On top of that, TiVo is seeking that the damage award be trebled (tripled) for willful infringement, which the jury decided in TiVo's favor, and which could force Echostar to pay up to $600 million. That is equivalent to TiVo's ENTIRE CURRENT MARKET CAPITALIZATION, but that only covers PAST infringement. Echostar still would have to pay a monthly fee to TiVo for each of its approximately 4.5 million users, or shut them down (TiVo will also get its injunction against Echostar reinstated if it wins the appeal). Shutting them down is not really an option, nor is swapping them out for a non-infringing solution, simply because there are no non-infringing DVRs out there.
And that brings us to the really exciting part. Many people have said that TiVo can't compete with the likes of Time Warner (note that that's true of patent infringement in general, because the infringer didn't have to pay for development or patent costs). However, with a patent infringement victory in its pocket, TiVo won't have to. Time Warner will either sign a licensing deal with TiVo, or be sued, and with the groundwork that TiVo has already laid, TiVo might be able to secure a preliminary injunction. But it won't come to that, because Time Warner and all the other cable and satellite providers will sign a deal. They'd be stupid not to, because TiVo has the best of breed software (the carrot), and enforceable patents (the very large stick).

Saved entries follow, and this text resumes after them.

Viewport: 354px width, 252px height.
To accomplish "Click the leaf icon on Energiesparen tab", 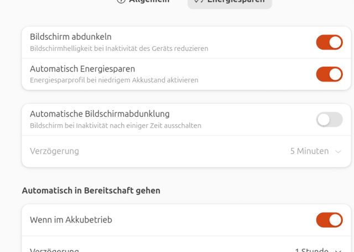I will coord(199,2).
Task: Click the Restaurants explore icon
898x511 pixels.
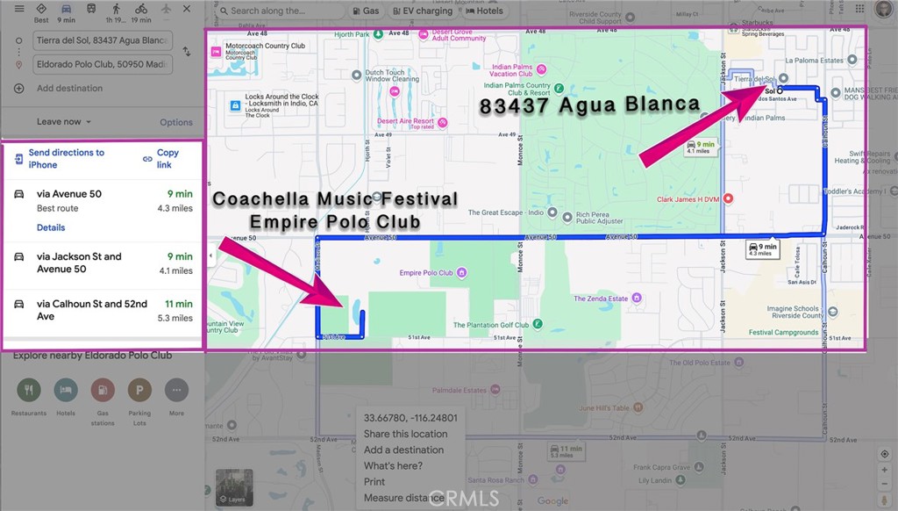Action: [x=29, y=390]
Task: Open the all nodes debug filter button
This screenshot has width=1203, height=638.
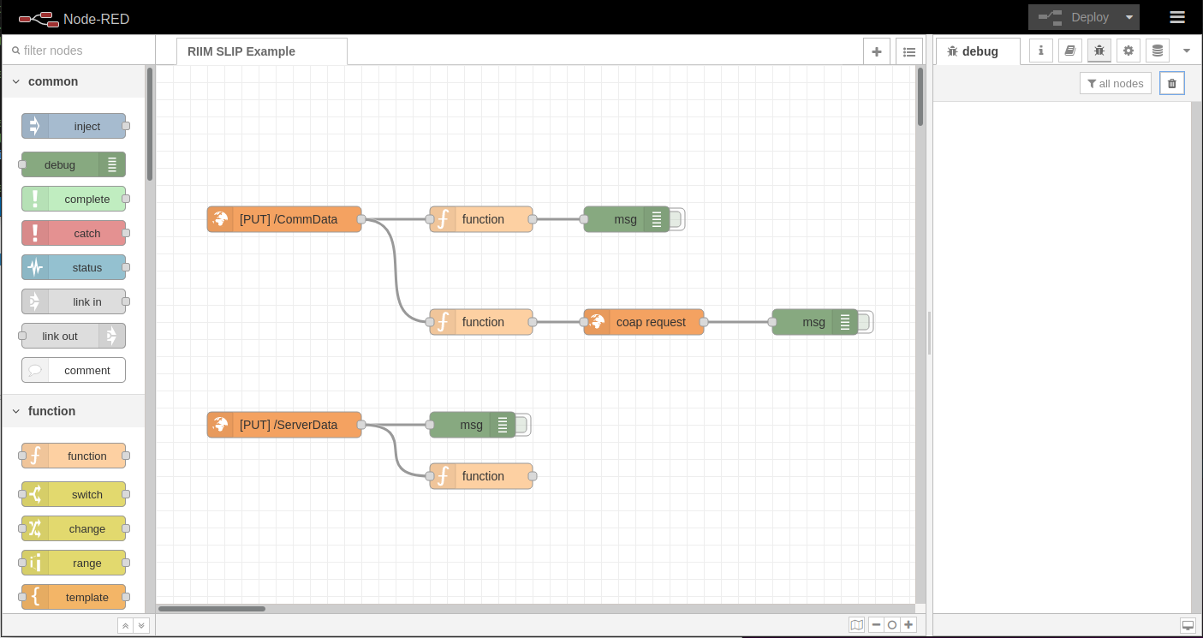Action: click(1116, 82)
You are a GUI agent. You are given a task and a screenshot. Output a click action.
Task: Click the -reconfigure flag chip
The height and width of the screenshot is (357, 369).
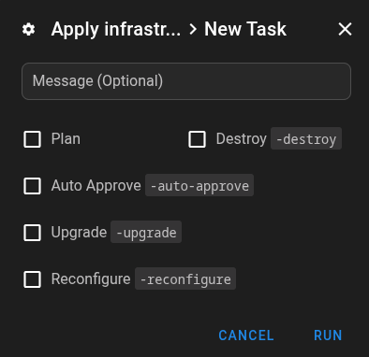pos(185,278)
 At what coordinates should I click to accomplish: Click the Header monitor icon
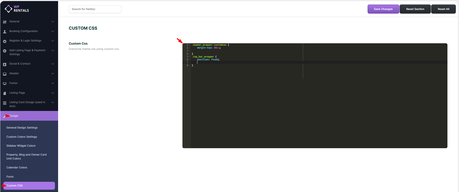tap(5, 74)
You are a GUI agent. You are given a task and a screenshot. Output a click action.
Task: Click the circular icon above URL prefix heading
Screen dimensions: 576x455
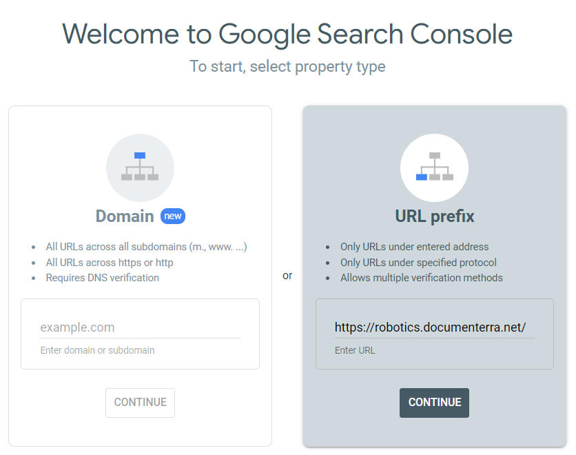(x=434, y=168)
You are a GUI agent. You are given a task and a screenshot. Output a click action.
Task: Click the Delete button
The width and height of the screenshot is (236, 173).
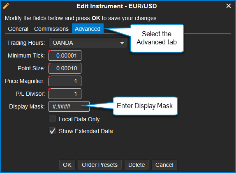[x=137, y=165]
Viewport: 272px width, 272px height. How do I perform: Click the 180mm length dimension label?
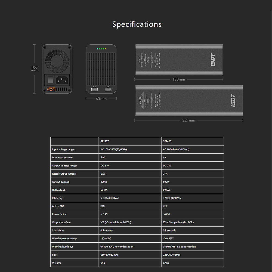pyautogui.click(x=178, y=79)
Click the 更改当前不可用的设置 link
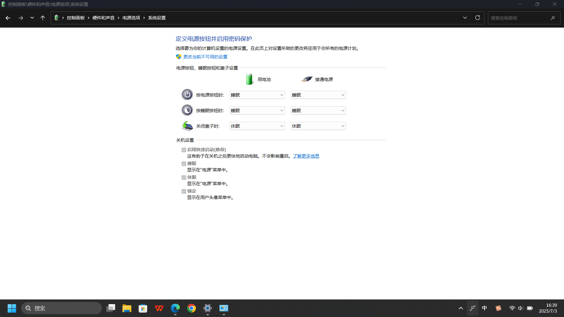 (x=205, y=57)
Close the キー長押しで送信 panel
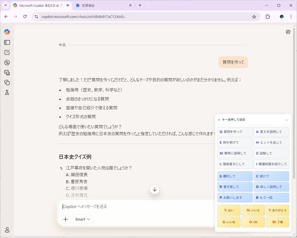Viewport: 297px width, 238px height. pyautogui.click(x=287, y=120)
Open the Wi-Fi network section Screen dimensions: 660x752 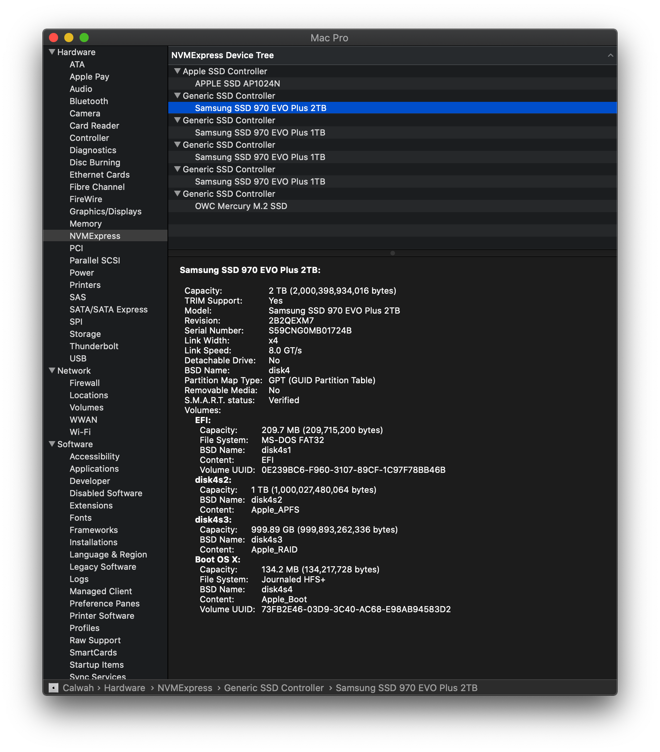pyautogui.click(x=80, y=432)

If TiVo wins the appeal, it's not a stretch to argue that they will be paid about a dollar a month for every 'knockoff' DVR, and there will be 30-40 million of those in the next 3-4 years. If all they do is break even on the rest of their operations (which they already can do), that is perhaps $480 million per year in high margin (90+%) revenue. Let's say it's $400 million per year in subscription-based (i.e., recurring) profit, growing at about 20% per year. With under 100 million shares, that's roughly $4.00 per share, and assuming a relatively conservative PEG of 1 would give you a share price of $80. You read that right. $80 per share. For a stock currently trading at around $6.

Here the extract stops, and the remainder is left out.